Day 361/An Ode to Justin Vernon


I don't know about you (y'all!), but I'm pretty over this Polar Vortex situation. Just kidding, I have the internet- I know everyone is over it. But please, lets continue to bombard each other with iPhone weather app screenshots.

 I'm going to blame the month of January for my lack of inspiration- it's just so BLAH. I'm trying to remember all of the Summer weekends that I spent sitting on the patio in the sunshine, reading books on my iPad, and it feels like a completely different lifetime. Probably because it was. I don't have a patio anymore, the cat knocked my iPad off the counter and it's now cracked (thanks asshole), and I feel about six years, not months, older. #WHITEGIRLPROBLEMS. But honestly, this week seems pretty MEH for everyone out there- not just moi. I couldn't even remember what today's date was until I got to my desk and looked at my calendar. And then something jumped out at me.

A year ago this Friday- January 31st- I packed my life and Stedman into a mini van and drove caravanned out of Chicago. Actually it was a Nissan, not a Dodge, but I digress. It's day 361 and it still kind of feels surreal. When I drove out of there, I pictured myself in a much different place than where I am right now. Different office, different home, different outlook, different everything. The people who have become my life didn't even exist to me 361 days ago. The person who was my existence for so long doesn't exist now. Everything is different, and weirder, and shockingly, amazingly, better. Seriously, this has been me for the past two months:


Thankfully, I'm holding steady at #5.

I knew my 26th year was going to be weird. Anyone who knows me IRL knows I hate even numbered years. The hardest years have always been the even years. But I'm also learning to accept the years, and myself, much more than I have in the (all too recent) past. Instead of fighting the fact that 26 is hard, I'm pretty proud of myself for getting through it (so far), and it's all downhill from here to 27, the oasis of the 20s. 

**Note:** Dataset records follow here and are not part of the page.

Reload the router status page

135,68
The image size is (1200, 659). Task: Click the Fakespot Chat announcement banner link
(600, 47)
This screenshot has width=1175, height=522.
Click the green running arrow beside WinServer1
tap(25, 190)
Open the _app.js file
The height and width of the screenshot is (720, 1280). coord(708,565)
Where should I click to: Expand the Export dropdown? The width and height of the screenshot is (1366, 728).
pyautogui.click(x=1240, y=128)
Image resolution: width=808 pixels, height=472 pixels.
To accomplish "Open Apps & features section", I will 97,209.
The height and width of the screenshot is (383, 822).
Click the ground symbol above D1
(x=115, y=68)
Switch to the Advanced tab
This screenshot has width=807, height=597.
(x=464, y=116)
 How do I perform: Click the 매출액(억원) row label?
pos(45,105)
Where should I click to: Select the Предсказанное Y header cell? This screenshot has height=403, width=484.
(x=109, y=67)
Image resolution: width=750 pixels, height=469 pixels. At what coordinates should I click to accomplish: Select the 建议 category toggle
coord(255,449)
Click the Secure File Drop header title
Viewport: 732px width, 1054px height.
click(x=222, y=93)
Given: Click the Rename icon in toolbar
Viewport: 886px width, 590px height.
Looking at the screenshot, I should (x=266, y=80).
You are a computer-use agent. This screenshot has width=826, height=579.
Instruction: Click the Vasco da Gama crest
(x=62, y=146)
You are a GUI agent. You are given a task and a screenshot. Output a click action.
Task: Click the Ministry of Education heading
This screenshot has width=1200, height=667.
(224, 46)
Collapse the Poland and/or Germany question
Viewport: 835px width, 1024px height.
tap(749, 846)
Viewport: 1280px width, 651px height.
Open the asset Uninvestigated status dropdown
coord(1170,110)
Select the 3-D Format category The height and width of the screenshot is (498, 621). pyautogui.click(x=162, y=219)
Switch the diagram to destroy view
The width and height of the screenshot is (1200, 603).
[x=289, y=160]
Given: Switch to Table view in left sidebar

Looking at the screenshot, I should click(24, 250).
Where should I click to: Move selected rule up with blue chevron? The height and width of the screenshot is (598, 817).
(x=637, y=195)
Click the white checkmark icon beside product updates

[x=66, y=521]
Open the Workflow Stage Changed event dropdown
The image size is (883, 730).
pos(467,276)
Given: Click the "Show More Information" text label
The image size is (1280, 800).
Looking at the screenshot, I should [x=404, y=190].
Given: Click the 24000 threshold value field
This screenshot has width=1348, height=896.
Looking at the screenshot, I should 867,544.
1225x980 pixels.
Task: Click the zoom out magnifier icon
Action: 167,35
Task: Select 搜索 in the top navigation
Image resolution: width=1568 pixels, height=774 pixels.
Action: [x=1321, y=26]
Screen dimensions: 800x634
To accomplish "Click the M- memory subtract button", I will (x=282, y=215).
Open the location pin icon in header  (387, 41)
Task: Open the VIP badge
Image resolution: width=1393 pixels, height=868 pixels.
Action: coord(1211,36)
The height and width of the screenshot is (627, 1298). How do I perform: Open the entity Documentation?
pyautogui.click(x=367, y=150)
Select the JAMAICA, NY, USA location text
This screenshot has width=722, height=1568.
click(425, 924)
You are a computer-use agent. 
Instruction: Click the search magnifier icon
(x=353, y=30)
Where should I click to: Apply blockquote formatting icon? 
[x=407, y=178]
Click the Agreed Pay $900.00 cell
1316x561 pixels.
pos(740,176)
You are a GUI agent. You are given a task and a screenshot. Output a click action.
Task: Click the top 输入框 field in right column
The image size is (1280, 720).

 So in the spirit of things that are old but new, such as life, let's take a hot minute to talk about Justin Vernon on this meh Monday, shall we? Everyone knows I have excellent taste in music (right LEIGH)?! I used to work in radio, so I'm allowed to say that. I'm sort of kidding, because obviously people have different taste but also, I'm not kidding. Anyway, so Justin Vernon, AKA Bon Iver, part of Volcano Choir, Gayngs, etc. is kind of the Grizzly Adams of my dreams. He's so Idaho, even though he's from Wisconsin, but they're pretty similar (Republicans, hunting, woods, deer, etc). The only person who loves him more than me is probably Kanye, so I think I'm in good company (I TOLD YOU I have great taste). Also, I discovered from the internets that his ex GF has the same birthday as me, plus a few years, so I think that means we can probably get married. Anyway, so I was pretty displeased when he decided to put Bon Iver on hold a year or two ago, but very pleased when he brought back Volcano Choir last fall. So anyway. The moral of this story is, even years make you stronger, and Justin Vernon will always improve your day, unless you're feeling overly emotional in which case you will probably just cry in a dark corner for a few hours while listening to The Wolves on repeat. Not that I've ever done this. 


What are your emo/life change anthems? I'm always looking for new items to add to my never ending playlists, so let me have 'em.